IMO, Breckenridge is one of the nicest Colorado mountain towns and is also walkable.  Vail is walkable and has a shuttle bus that runs through town, I'm not sure about the other two.  There is a Summit County shuttle bus that runs between Breckenridge, Frisco, and Dillon.  I'm not familiar with the TS locations in Vail or Breckenridge so I don't know how close they are to the town areas where the shops and restaurants are located.

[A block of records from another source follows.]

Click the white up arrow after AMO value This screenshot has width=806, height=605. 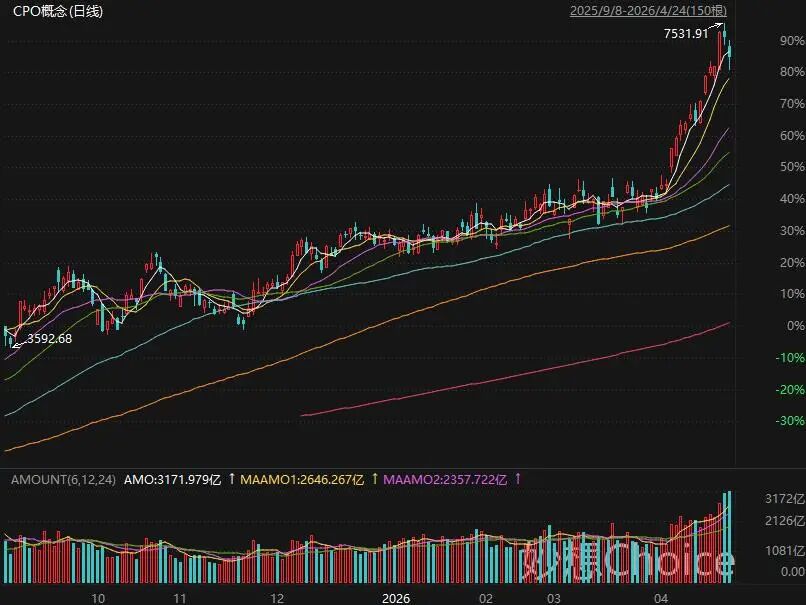(232, 480)
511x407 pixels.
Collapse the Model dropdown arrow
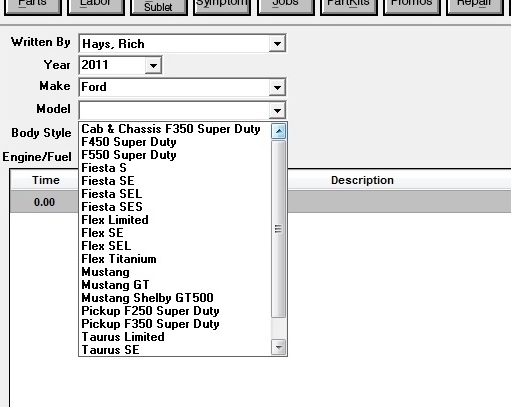(x=277, y=110)
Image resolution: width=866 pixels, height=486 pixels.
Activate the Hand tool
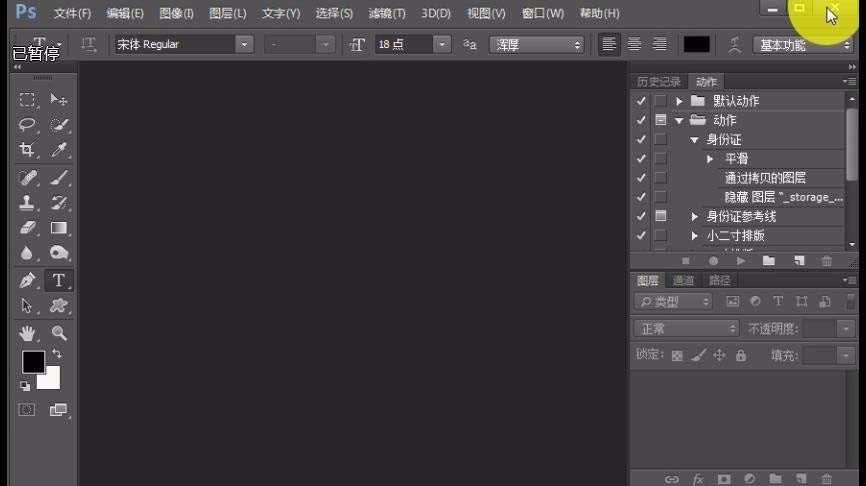tap(28, 332)
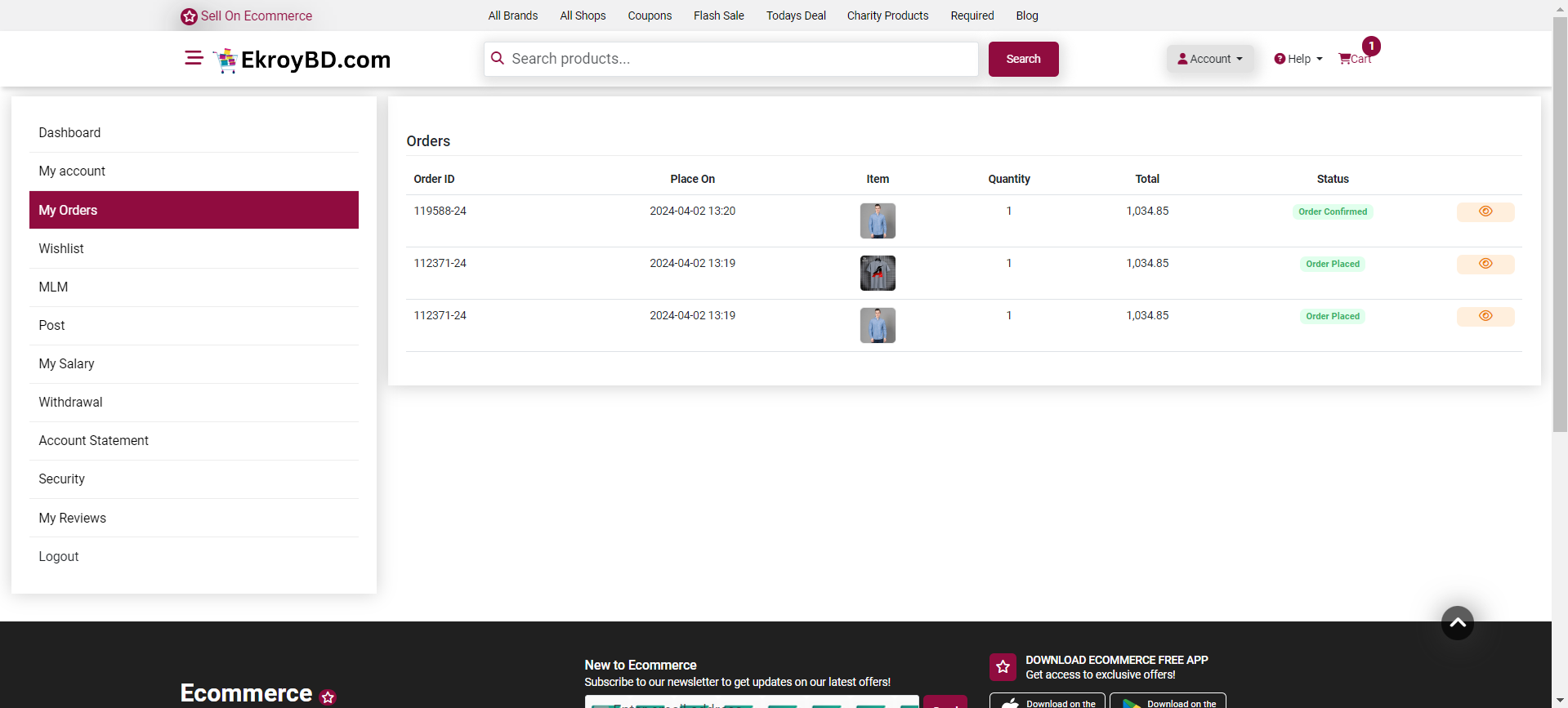Viewport: 1568px width, 708px height.
Task: Click the download app star icon in footer
Action: coord(1003,666)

You need to watch out for the altitude if you aren't accustomed to it.  7,500 ft at Estes Park, a little over 8,000 ft at Vail, and almost 10,000 ft at Breckenridge.  It can take two or three days to adjust.


----------



## dougp26364 (Aug 29, 2010)

Breckenridge is an very easy town to walk with at least three TS resorts right there in/by the main street. Hyatt's Main Street Station and Marriott's Mountain Valley Lodge for I.I. and Valdoro Mountian for RCI are all within walking distance of main street and the shops/restaurants. Grand Timber Lodge is a little further away but many people report walking to main street. They also have a free shuttle that goes to/from the resort at frequent intervals. There's at least one walking/hiking trail that can be taken right from downtown.


----------



## rickandcindy23 (Aug 29, 2010)

French Ridge is decent and is close to Breckenridge, just down the hill.  I wouldn't take Skier's Edge.  Walking back up to French Ridge is a major hike that I even have problems doing, though we live a mile high.  

Manitou Springs is my favorite little Colorado town, followed by Breck, then by Frisco, then it's Estes.  

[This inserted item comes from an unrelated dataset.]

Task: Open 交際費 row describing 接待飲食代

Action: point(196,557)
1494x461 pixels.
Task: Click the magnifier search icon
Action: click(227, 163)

I would stay in a nice motel in Manitou.  

No timeshare close to Manitou Springs, which is right by Colorado Springs.  I love that cute town.  We were just there a few weeks ago to see the castle (no big deal), but one of every two cars is from out of state.  We saw most of the states while driving through town.  You never see that many cars in Disney. 

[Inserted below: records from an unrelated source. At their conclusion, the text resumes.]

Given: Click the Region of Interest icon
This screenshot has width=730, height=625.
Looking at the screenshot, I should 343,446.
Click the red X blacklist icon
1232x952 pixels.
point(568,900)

If a timeshare developer built in Colorado Springs, it would be an awesome place for a vacation, and I would even trade in there.   So if any developer is watching.....


----------



## DeniseM (Aug 29, 2010)

It's not CO, but South Shore Lake Tahoe is also a great summer destination, with a walkable town, and lots and lots of timeshares.


----------



## eal (Aug 30, 2010)

Durango is also a fun town to walk around


----------



## Judy (Sep 3, 2010)

Steamboat springs has a free bus that serves many (but not all) of the timeshares there. Downtown Steamboat Springs is very "walkable" and there are lots of things to do there in summer.  

The free bus:
http://steamboatsprings.net/sites/d...08/Local Service Schedule_SST Summer 2010.pdf

Summer Activities
http://www.steamboat-chamber.com/info/summer.activities.asp


----------



## itradehilton (Sep 4, 2010)

We love Valdoro in Breckenridge. Very walkable and they have a van that will pick you up from various bus stops around town. Also the bus is free to Frisco which has a nice Historic Park.


----------



## Dave*H (Sep 5, 2010)

Walkable Colorado mountain, towns that come to mind:
Breckenridge, Vail, Steamboat, Estes Park, Telluride, Ouray, Frisco


----------



## Jbear1 (Sep 9, 2010)

Aspen would be my favorite, but I'm not clear on the TS situation.  Breckenridge is also a great town.  Nice thing about both of those is that they were towns long before they were ski resorts, so there is more town - and more history - to them then places like Vail, which was basically created to be a resort.  Crested Butte is also great.  Frisco is nice.


----------



## funtime (Sep 11, 2010)

Vail is charming and walkable.  Sandstone Creek Club is a gold crown resort  that  is accross highway from the town of Vail but it does have a van that drops you off in town.    Vail also has a free bus system.


----------



## Floridaski (Sep 12, 2010)

*Breckenridge*

Breckenridge is a really nice town, with lots of timeshare options and it is easily walkable.  You should not have any trouble finding inventory with II or RCI.  In Breckenridge during the summer there are tons of things to do, they have a alpine slide, an alpine coaster (summer of 2011), hiking, biking, shopping, white water rafting, gold mine tours, fishing, the list is endless.  Most of these with the exception of rafting can be done within the Breck town limits.  It is fairly compact town with tons of history, great dining, and good shopping - plus anywhere in the Rocky Mountains in the summer is beautiful.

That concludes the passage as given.